Rough pine boards, supported on tree stumps, formed long lines of tables on which loaves of bread were piled two feet high. Beside the bread were great buckets of pickles, preserves, jams, whole churns of butter, cheeses, cakes, pies, hundreds and hundreds of them, as though the whole world had become one enormous maw with an enormous clamour for food. The rich aroma of the sizzling meat and the slow sweet scorch of the green hickory poles drifted up into the trees and hung there, a visible odour, tantalising, insistent. The men who had got into their wives' aprons and had begun to cut sandwiches at the long tables were invited to hurry up. The men who were varnishing the meat with salt and pepper were told that they were too slow. The boys who had begun cracking ice were applauded. The girls who had begun to squeeze lemons were offered help. The women who had begun to set out knives and forks and plates were interrupted and set back by hoots of encouragement. Children were stepped on and soothed, a continuous performance. The committee-on-cooking got in the way of the committee-on-washing-the-dishes; the committee-on-waiting-on-the-table almost came to blows with the committee-on-slicing-the-bread. Toward noon the scramble for places began. Then the people began to gorge. There was a constant reaching and grabbing. The clearing resounded with phrases of intricate politeness:

"Thank you to trouble you fer one them pickles, Si."

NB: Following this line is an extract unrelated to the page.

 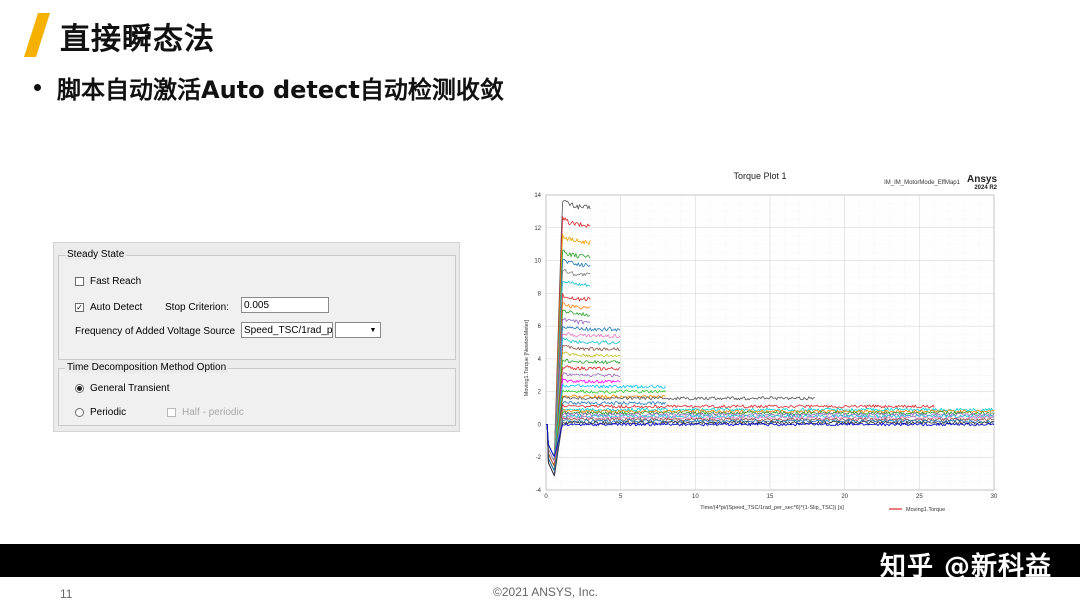 I want to click on watermark: 知乎 @新科益, so click(x=966, y=567).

"Please'm gi' me a little your tongue, Miz Dade."

"Reach me some more bread, if you don't care whut you do, Quin."

Beyond the long tables little private parties sat here and there, ranged around red table-cloths, flat on the ground, stuffing, greasy-fingered, hospitable, happy.

Beyond these little parties, off in the young trees, in the buggies and buck-boards, were still smaller parties, the red-necktie young men and the girls with bright flowers in their hats, two and two, two and two, all through the thicket, each duet very happy, drinking out of one tin cup, the red-necktie young man assiduously putting his lips to the cup on the spot where the girl's lips had touched it.

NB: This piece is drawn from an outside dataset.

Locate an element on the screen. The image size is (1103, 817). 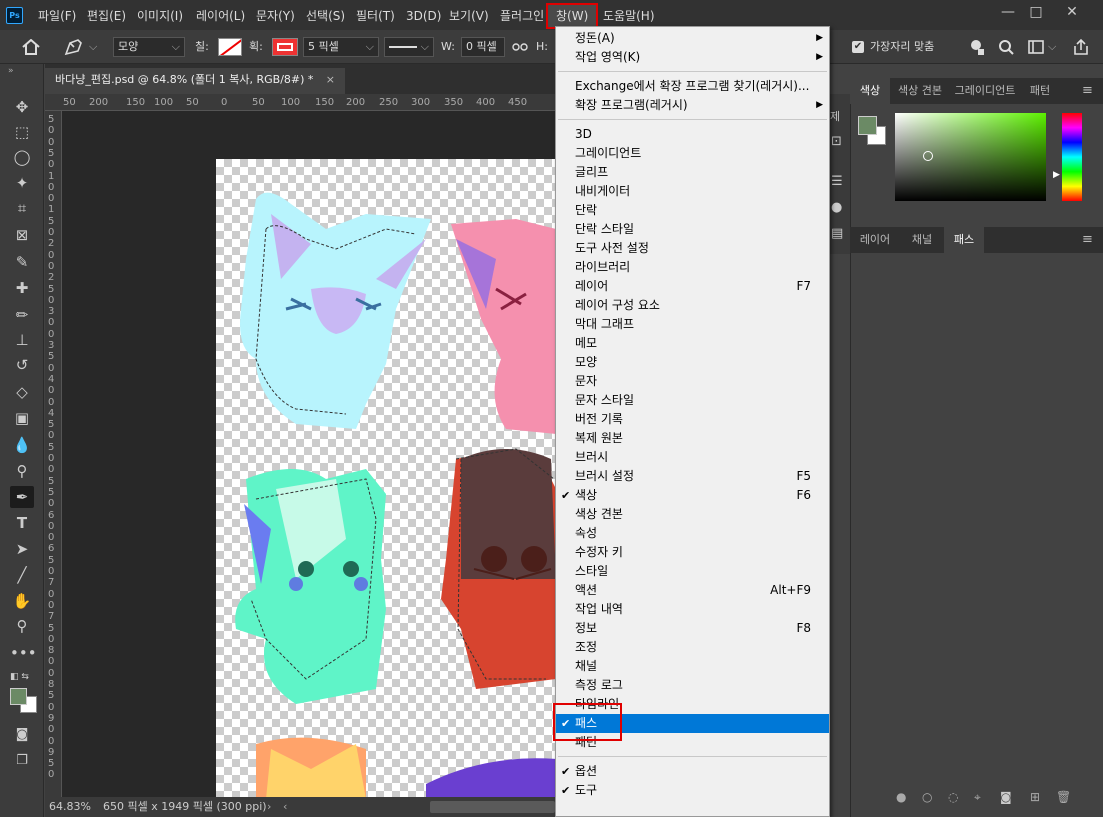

Everybody ate incessantly. At first to appease hunger; then probably because of a dim prevision that by the middle of next week some reproachful memory might assail one if one did not do one's full part by the present abundance. It was not until the sun had long passed the zenith that the gorging and stuffing came to an end, and then it was only because word began to circulate among the people that "the mill was open"; that "the people could go down now," in fine, that the great hour of that great day had come. Following upon the rumour, François Placide DeLassus Bernique again mounted a stump. This time he said:

"I am authorise' to make to you the announcement that the first mill of the Canaan Mining and Development Company is now to commence to r-r-un, and to invite you in the name of Mistaire Steering to assemble in the Choke Gulch, there to behold the begin' of a new e-r-a of pr-r-osperitee for thees gr-r-eat State of Missouri. But before that we go, I ask your attention for the one moment to those word of our fellow-citizen, Mistaire Steering!" He stopped, reluctantly but heroically, and Steering, quitting the side of the girl in black, mounted the stump.

"Ladies and gentlemen," said Steering, "it was my wife's idea to make the opening of the first mill of the Canaan Mining and Development Company a gala day, a holiday, and I believe that you are all prepared to agree with me that it was a good idea. All that I want to say to you now for myself and for Mr. Carington, and for the eastern gentlemen whose money Mr. Carington represents, is just this: A great opportunity has opened up for us all down here. A new Missouri is about to be made. All our dreams are coming true. The golden harvest of our wheat fields has been found to be rooted deep in mines of wonderful richness. But just because we have found something inside these hills of ours, don't let's neglect the outside of the hills. We must cultivate and improve on the outside, while we dig down deep on the inside. Life is going to give us chances from now on that we have never had before. As a people we must rise to these chances all along the line. We must come up all along the line. We must get better schools, better houses, better barns, better farming implements, better kitchen implements, better roads. Our watchword down here in the Southwest must be to come up. Don't forget it. We've got our chance now, now we must come up!"

Bruce sat down and the people, who had listened to him attentively, the faces of the farm-women especially keen and responsive, broke into another vast applause that set the leaves astir.